The terminal is designed to support future industrial growth while helping address long-term energy security concerns that have affected the country’s economy.
Exxon Mobil Expands Global LNG Ambitions
The agreement aligns with Exxon Mobil’s broader strategy to expand its LNG business worldwide.
The energy giant has identified South Africa as a priority market as it seeks to increase global LNG supply capacity to more than 40 million metric tonnes annually by 2030.
Company representatives said the deal demonstrates Exxon Mobil’s commitment to supporting South Africa’s energy security through reliable gas supplies while leveraging its global LNG expertise.
Eskom Partnership Strengthens Project Viability
The project recently received another boost when state-owned power utility Eskom signed a long-term LNG agreement with Zululand Energy Terminal.
That agreement is expected to support a planned 3,000-megawatt gas-to-power project, creating a stable source of demand for imported natural gas and strengthening the commercial foundations of the terminal.
Energy analysts view the combination of Eskom’s commitment and Exxon Mobil’s supply agreement as a major step toward making the project financially viable.
A Billion-Dollar Infrastructure Investment
Phase One of the development will include a floating storage unit and an onshore regasification facility capable of handling approximately three million metric tonnes of LNG annually.

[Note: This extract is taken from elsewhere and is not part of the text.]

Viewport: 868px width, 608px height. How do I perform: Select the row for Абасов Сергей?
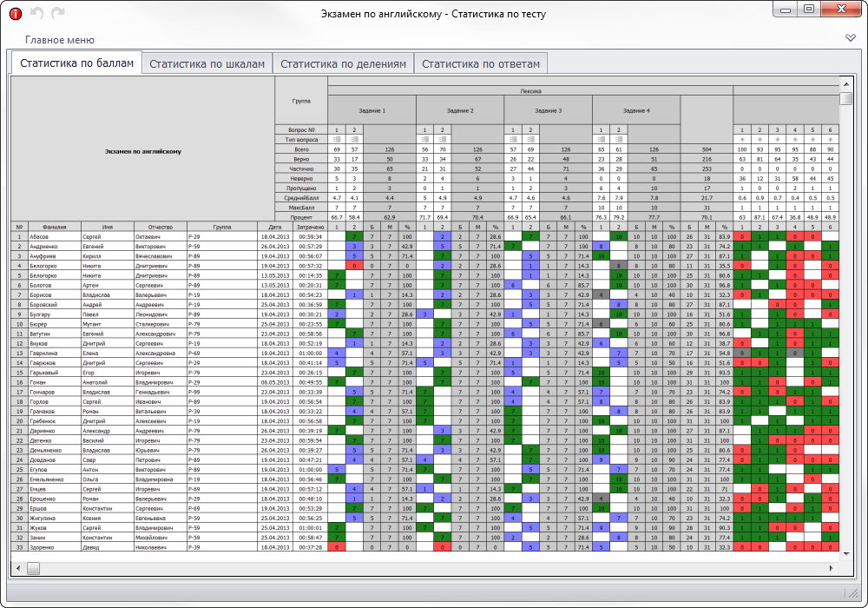(40, 236)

The second phase will expand storage and regasification capacity, increasing throughput to approximately 4.5 million metric tonnes per year.
When completed, the two phases are expected to represent a total investment of around $1 billion, making it one of the largest energy infrastructure projects currently planned in South Africa.
Fueling South Africa’s Energy Future
As South Africa seeks reliable alternatives to coal while maintaining economic growth, LNG is increasingly viewed as a bridge fuel capable of supporting industrial expansion and power generation. The partnership between Exxon Mobil, Zululand Energy Terminal, and Eskom highlights growing momentum behind the country’s energy transformation. If successfully completed, the Richards Bay terminal could become a cornerstone of a more resilient, diversified, and competitive energy future for South Africa and the wider region.